Food Poisoning Outbreaks Linked to Sick Restaurant Workers

1 min read

May 31, 2023 -- Sick food workers accounted for 40% of food poisoning outbreaks at restaurants from 2017 to 2019, a new report from the CDC says.

The report says there were about 800 outbreaks at 875 restaurants reported by 25 state and local authorities.

The most common causes were norovirus and salmonella.

“The findings in this report can help public health authorities and the retail food establishment industry develop data-driven, effective approaches to preventing foodborne illness outbreaks,” the CDC report says.

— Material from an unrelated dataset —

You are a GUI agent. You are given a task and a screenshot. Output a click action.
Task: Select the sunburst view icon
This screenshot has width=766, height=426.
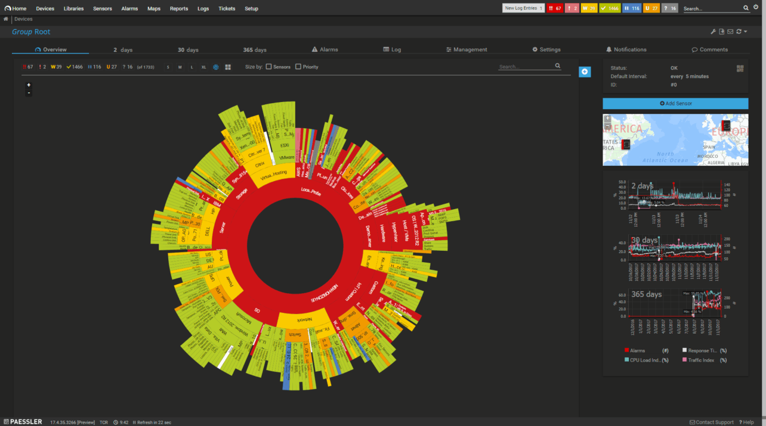(215, 67)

Investigators used better “comprehensive food safety policies” including hand washing and keeping sick employees at home.

“Although 85% of restaurants said they had policies restricting staff from working while sick, only about 16% of the policies were detailed enough to require workers to notify managers and to stay home if they had any of the five key symptoms — including vomiting, diarrhea, and sore throat with fever,” the Associated Press reported.

Most restaurant managers don’t provide paid sick leave, the CDC said, which has the effect of encouraging sick workers to show up anyway.

“If there’s a positive food safety culture, you’re not penalized for illness,” Mitzi Baum, the chief executive of STOP Foodborne Illness, a nonprofit advocacy group, told the AP.

Each year some 48 million people in this country are made sick by foodborne illness, the CDC says. That includes 128,000 who are hospitalized and 3,000 who died.